Later on, if you decide you like working with electronics, you'll end up getting a cheap analog oscilloscope, and you'll instead be able to "see" the signal you're tracing instead of having to rely on an amplifier to listen to it, which sometimes can get loud!

Good luck, and let us know how it goes!
 
  Alright so I've built that probe and its working wonderfully, Hoping to be able to use that in the future on other electronics. A very useful tool. Was actually able to route the signal from the probe into my computer to get a reading from SignalsSope's oscilloscope, but the distortion/crackling only occurred when variable signal was coming through, so the scope wasn't much help here.

  The "distortion" problem was traced to a bad cable. It totally didn't occur to me that cables aren't only an issue in the studio, but also when building 1176 Rev A's. However, I think (I'm sure?) it also may have been that I was using the wrong type of cable. I wanted to use my interface as a dedicated input so I thought that I could buy a cable that would convert the headphone jack' signal into a usable signal for the 1176. Whoops. pulled apart the cable to take a look at the inner workings and basically what it's doing is taking the signal from T and S (left and right from 1/8) and tying them off at pin 2 of the XLR and splitting the ground between pins 1 and 3 (+ and ground)

(Rows for locating words and elements)
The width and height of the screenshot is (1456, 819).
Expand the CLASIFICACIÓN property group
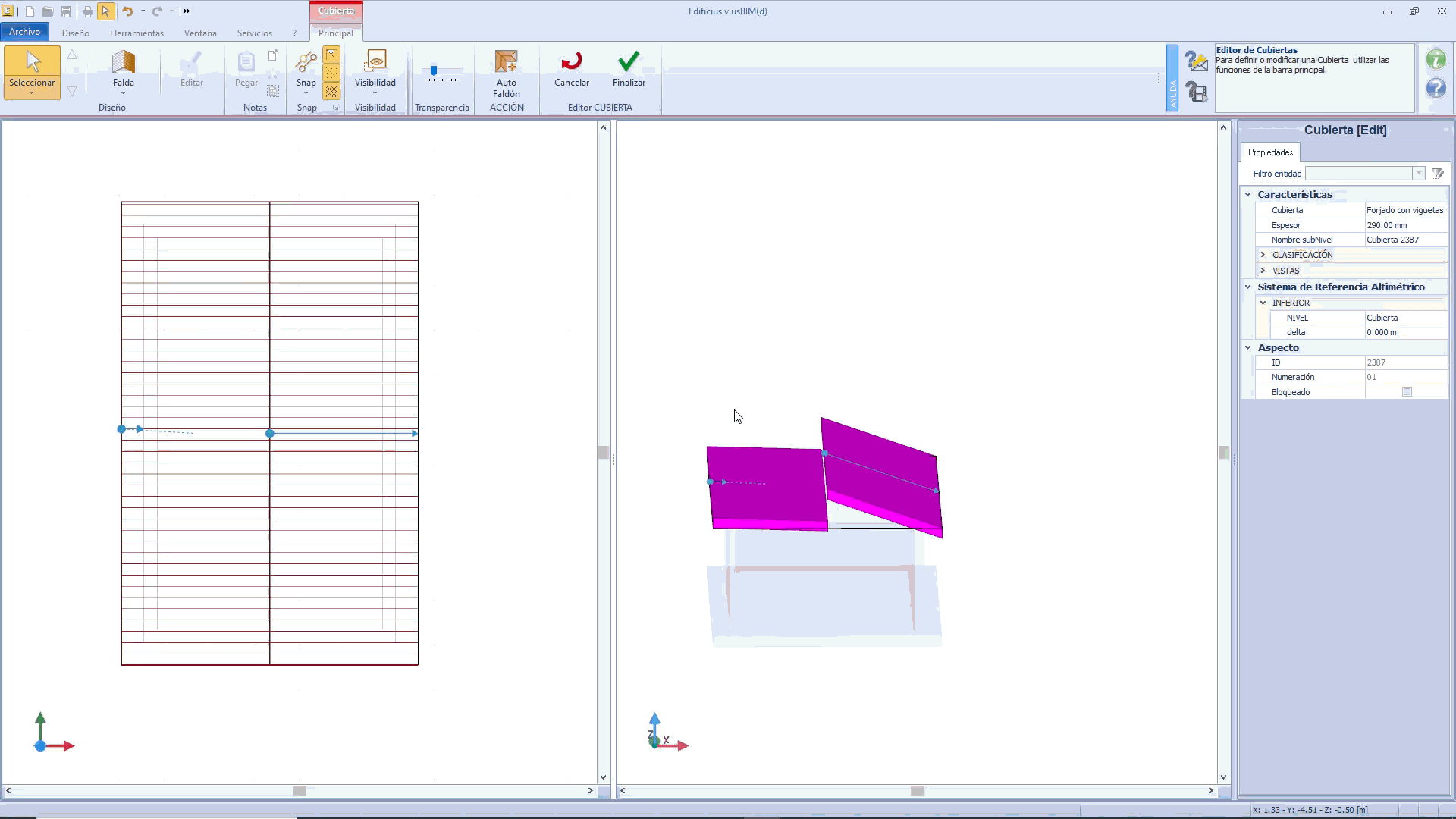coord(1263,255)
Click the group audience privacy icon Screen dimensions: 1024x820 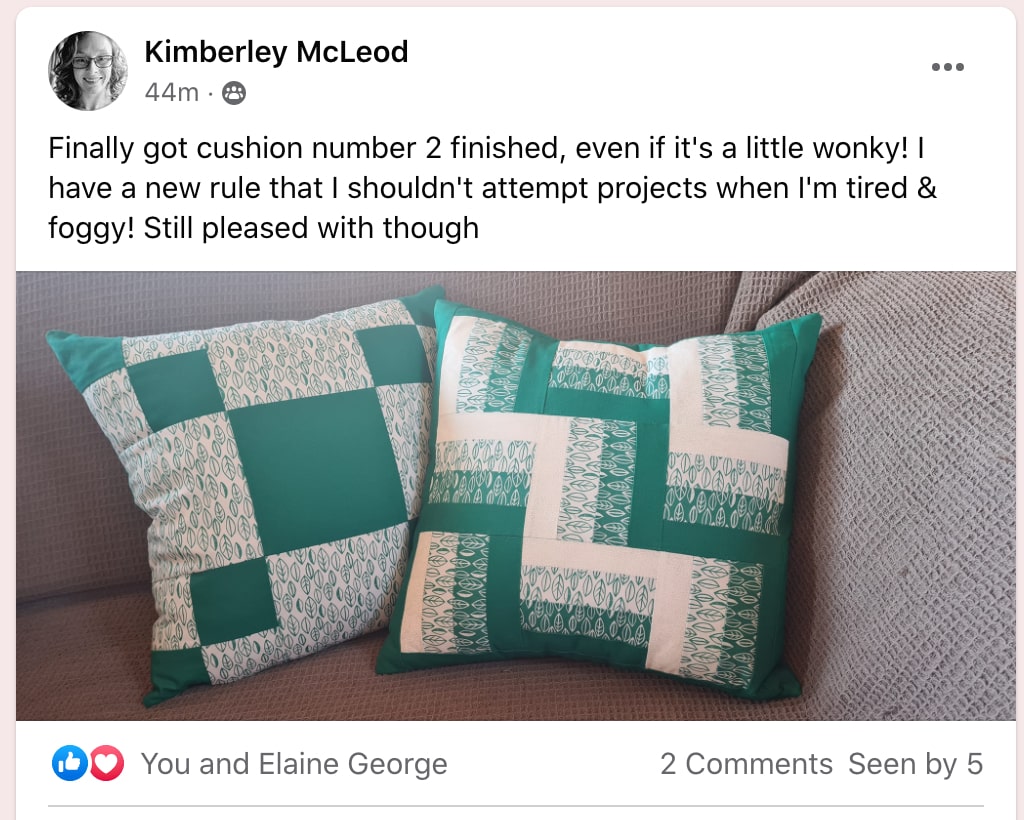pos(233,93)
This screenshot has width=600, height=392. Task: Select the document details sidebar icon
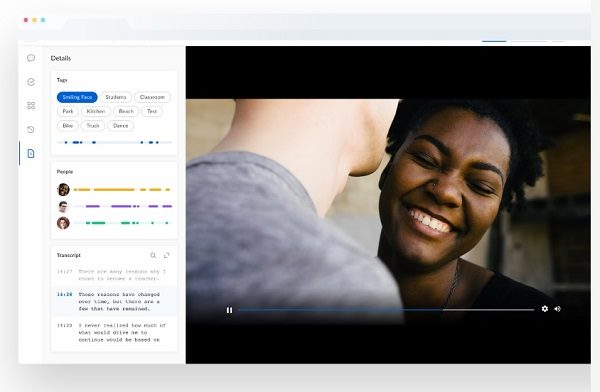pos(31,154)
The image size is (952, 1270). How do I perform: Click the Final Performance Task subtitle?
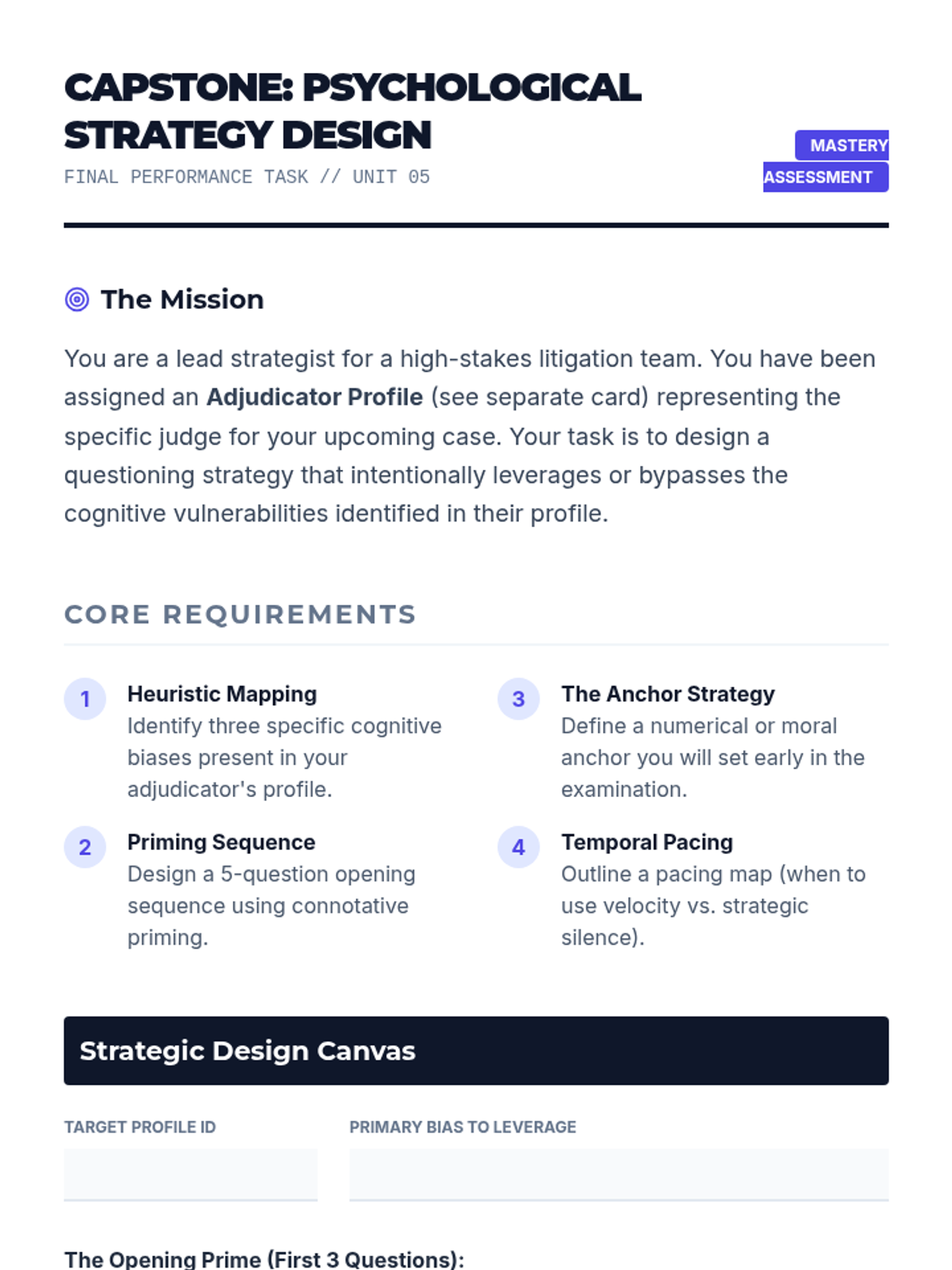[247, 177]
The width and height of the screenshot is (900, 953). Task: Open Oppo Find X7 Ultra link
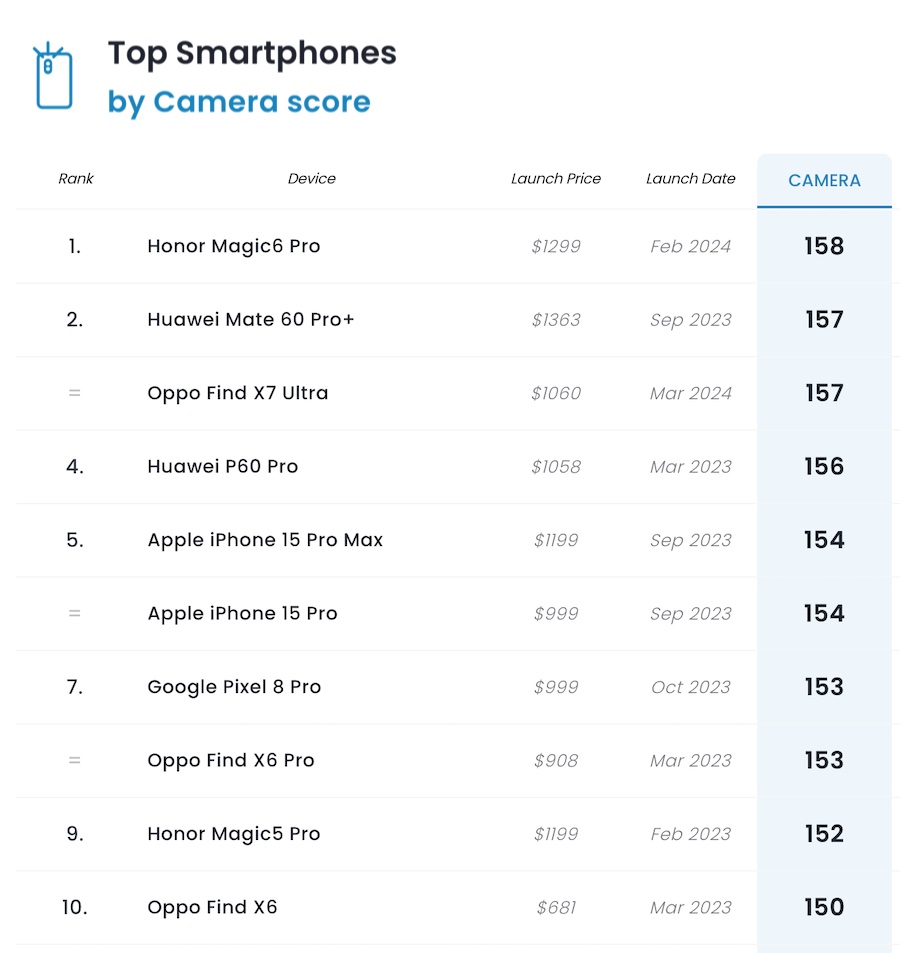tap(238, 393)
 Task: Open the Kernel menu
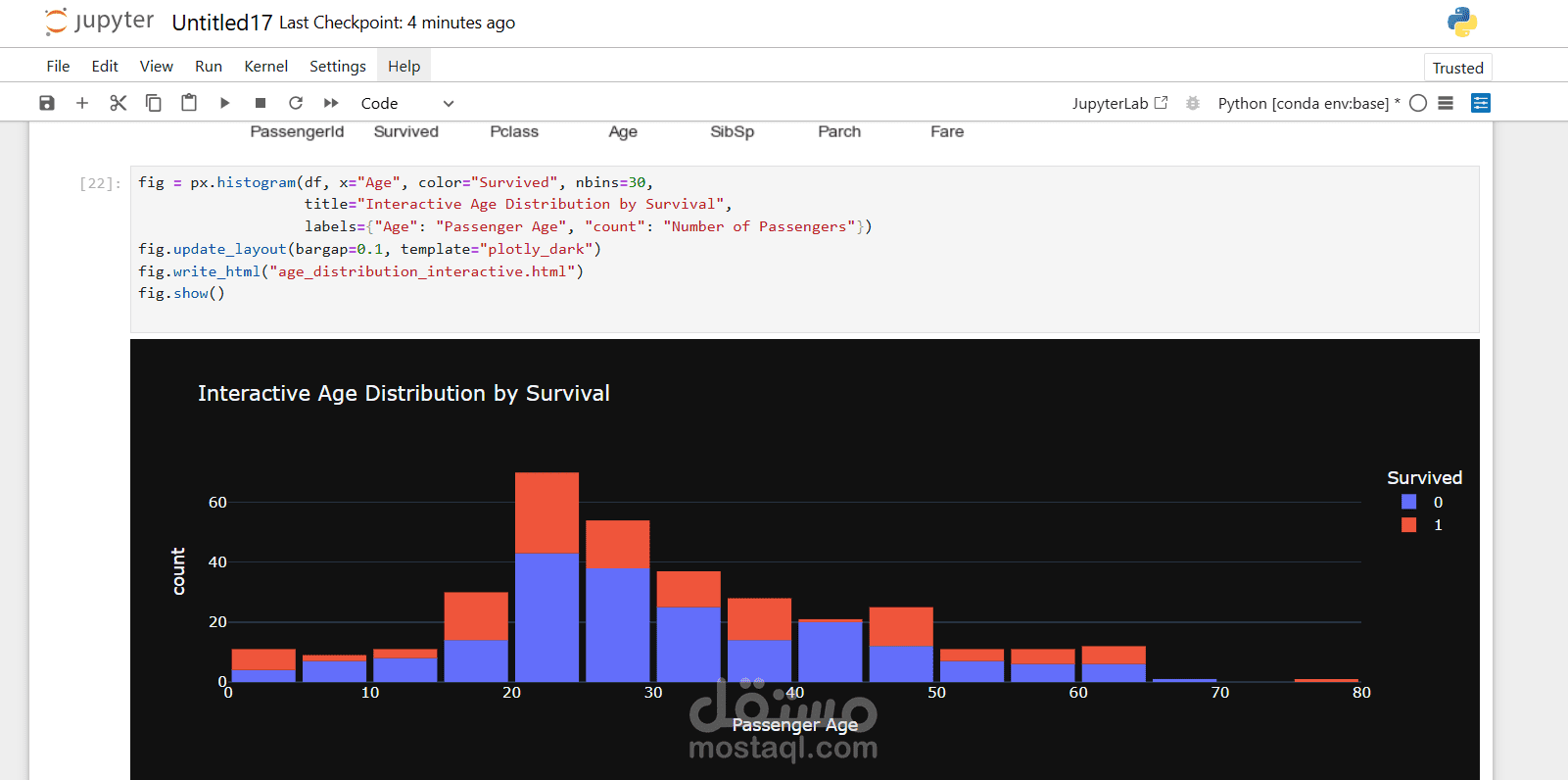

BRIEF 1: In the forum thread, what was the "distortion" problem traced to?
BRIEF 2: Copy the passage of the forum thread beginning at the words "Later on, if" and ending after "much help here.".
You won't need the rows for these tasks.

CORRECT ANSWER 1: A bad cable.

CORRECT ANSWER 2:
Later on, if you decide you like working with electronics, you'll end up getting a cheap analog oscilloscope, and you'll instead be able to "see" the signal you're tracing instead of having to rely on an amplifier to listen to it, which sometimes can get loud!

Good luck, and let us know how it goes!
 
  Alright so I've built that probe and its working wonderfully, Hoping to be able to use that in the future on other electronics. A very useful tool. Was actually able to route the signal from the probe into my computer to get a reading from SignalsSope's oscilloscope, but the distortion/crackling only occurred when variable signal was coming through, so the scope wasn't much help here.